Right policy could make light industry a job creation saviour
Industrial policy advocates typically present manufacturing growth as key to long-run job creation. However, in SA, manufacturing is dominated by heavy industry, which neither generates employment nor supports self-employment on a significant scale. Unless that dominance is challenged by accelerated growth in light industry, agriculture and services, SA will not shift its world-beating deficit in employment creation.
SA’s export profile underscores its weakness in light industry. In 2019 clothing contributed 1.3% of SA’s goods exports, electronics 1.5%, and machinery and appliances 9.2%. As a group, that comes to just over a tenth. Even excluding China, for other upper-middleincome countries, clothing made up 3.5% of goods exports, electronics 10% and other equipment 20% — a third of the total. For China, these product groups contributed 85%.
The only light industry where SA approaches international norms is food and other agricultural manufactures. They made up 6.5% of SA’s goods exports in 2019, compared with 7.7% for other upper-middle-income countries except China. For China, the figure was 3.2%.

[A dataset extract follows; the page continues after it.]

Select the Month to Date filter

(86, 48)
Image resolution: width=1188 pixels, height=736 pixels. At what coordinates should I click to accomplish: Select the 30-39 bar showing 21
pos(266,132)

Heavy industry provides a mirror image. Mining-based manufactures — metals and (coal-based) petrochemicals
— contributed more than half of SA’s goods exports in 2019, about the same as 30 years ago. For China, mining-based products accounted for 4%; for other upper-middle-income economies, less than a third.
The auto industry is ’SA’s only major export industry that does not follow directly from mining or agriculture. In 2019 it contributed 12.5% of SA s exports, compared with 8.5% for other upper-middle-income countries and 2.5% for China. Yet car assembly and components production generated less than 1% of all employment in SA.
A similar discrepancy between output and employment was common across heavy industry, where, by definition, each new job requires more capital. In 2022, the metals and petrochemical refineries contributed 20% of gross value added in manufacturing but only 14% of formal manufacturing jobs. Light industry has the opposite relationship. Clothing, electronics and plastic products generated 12% of formal manufacturing employment in SA, though just 7% of value added.
By this measure, auto, and in SA, food processing were relatively neutral. Auto generated 8% of jobs in manufacturing, compared with 7% of value added. Food processing, which by world standards is unusually capital intensive in SA, contributed just more than a fifth of both formal manufacturing jobs and value add.
The bias towards heavy industry helps explain why manufacturing has become less and less important for employment in SA. In 2022 the sector as a whole provided 14% of national value added but just 10% of all formal employment, down from 13% in 2000.
In contrast, retail and the services contributed 71% of formal employment and 62% of the GDP. These jobs are often highly skilled, for instance, in the public and private professions, and their median pay equals manufacturing.
SA’s dependence on heavy industry results largely from official policies. From the turn of the last century the state fostered the beneficiation of mining products by providing infrastructure, especially rail, water and electricity; direct investment and financing, notably for steel and petrochemicals; and a host of helpful regulations on electricity pricing, pollution and trade.
For decades the implicit trade-off was that commodity producers moderated their prices to domestic manufacturing, supporting downstream growth and job creation. The privatisation of Sasol and Iscor in the late 1980s, and the increase in domestic coal prices in the 2010s, effectively eliminated those benefits. But the support systems remain.
The auto industry also arose out of state assistance over the past half century. The Treasury estimates government support for the auto industry totals R30bn a year, three times the department of trade, industry & competition’s budget.
SA cannot simply abandon its competitive industries. But they will never close the employment gap. Unless industrial policy vastly scales up support for innovative, labourintensive activities inside and outside manufacturing, inclusive industrialisation will remain a pipe dream.